Despite an alarming surge in coronavirus cases, Gov. Tim Walz's administration is rolling back a heart-wrenching policy that has prevented families from visiting their loved ones in nursing homes and assisted-living facilities during the pandemic.
The Minnesota Department of Health issued new guidelines Monday that allow indoor visits at most senior homes that have not had new COVID-19 infections in the preceding two weeks and the infection rate in the surrounding county is no more than 10%. But the state recommends that long-term care facilities limit how many visitors a resident can have at one time, as well as the duration of indoor visits.
The guidance was issued in response to a new federal policy and significantly eases restrictions in place since March, when nursing homes and assisted-living complexes across the state shut down and barred family visits in an attempt to protect older residents who are particularly vulnerable to the respiratory infection. As the pandemic wore on, advocates for residents and their families have been clamoring for an end to the lockdown, noting that many elderly residents have suffered anxiety and depression as well as physical decline since the ban was imposed.

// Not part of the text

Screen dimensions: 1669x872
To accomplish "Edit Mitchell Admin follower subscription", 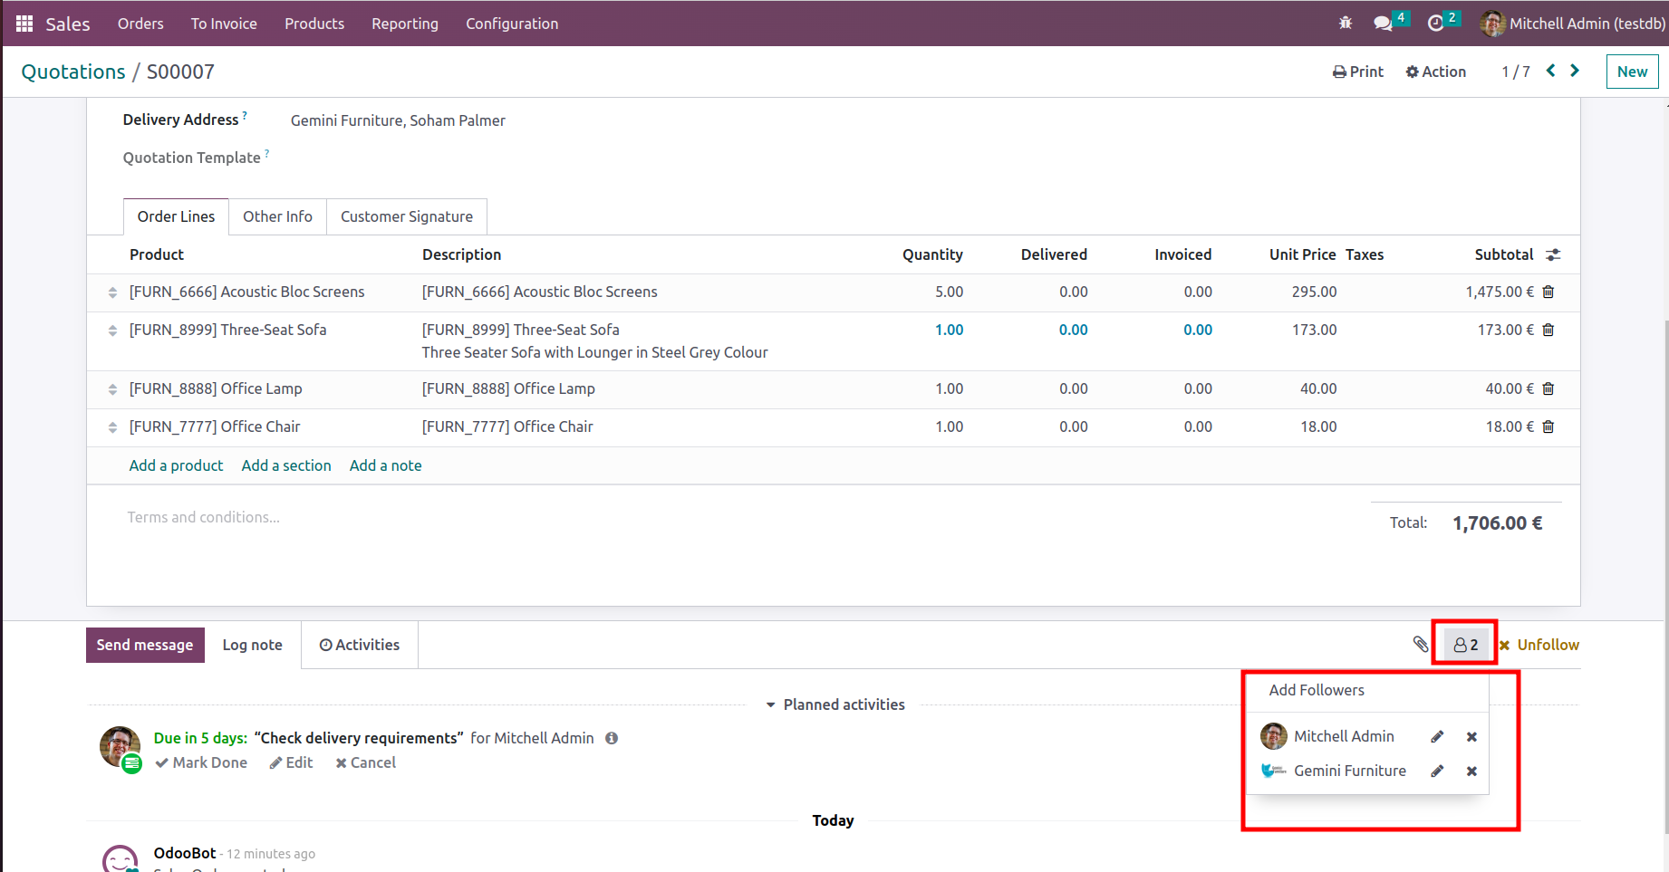I will click(x=1437, y=737).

In Minnesota and across much of the nation, the seven-month lockdown has turned many senior homes into small fortresses, with only staff and essential caregivers allowed inside. For months, many anguished residents have only been able to talk to their relatives via remote video feeds or through cracks in windows. Such limited interactions have failed to ease the anxiety of many who suffered from dementia, or those who simply wanted to hug or kiss their relatives, say eldercare advocates.
"We are really looking to make sure that we do everything that we can to have the residents and families be able to connect with one another," said Lindsey Krueger, director of the Department of Health's Office of Health Facility Complaints. "Facilities without recent cases in areas with low or medium-level community transmission must allow visitation, unless they have a reasonable or clinical safety cause not to," such as a staffing crisis, Krueger said.
But the lifting of the lockdown poses fresh challenges for many of Minnesota's 2,100 long-term care facilities, which are struggling to keep the virus at bay amid a troubling increase in cases across the region. The number of facilities with at least one confirmed infection in a resident or worker in the past 28 days has surged from 239 on Sept. 1 to more than 340 now, state health officials said Friday. Across the state, providers said they are still struggling with staffing shortages and limited supplies of personal protective equipment. Allowing more visitors inside the facilities could strain those resources, providers say.
With cases rising, public health experts fear a repeat of the desperate scenes this spring, when dangerous clusters of cases overwhelmed senior homes across the state and some residents had to be moved to hospitals. Last weekend, members of the National Guard stepped in to help contain an outbreak at a small nursing home, Sacred Heart Care Center, in Austin, according to the facility's website.
More rapid testing and stricter isolation measures have reduced fatalities in long-term care communities since their peak in May, but these congregate facilities are still particularly vulnerable to a resurgence. Residents live in close quarters and often have other health conditions, such as heart disease or diabetes, that make them susceptible to the virus. So far, long-term care facilities account for 71% of the 2,144 deaths from the virus in Minnesota.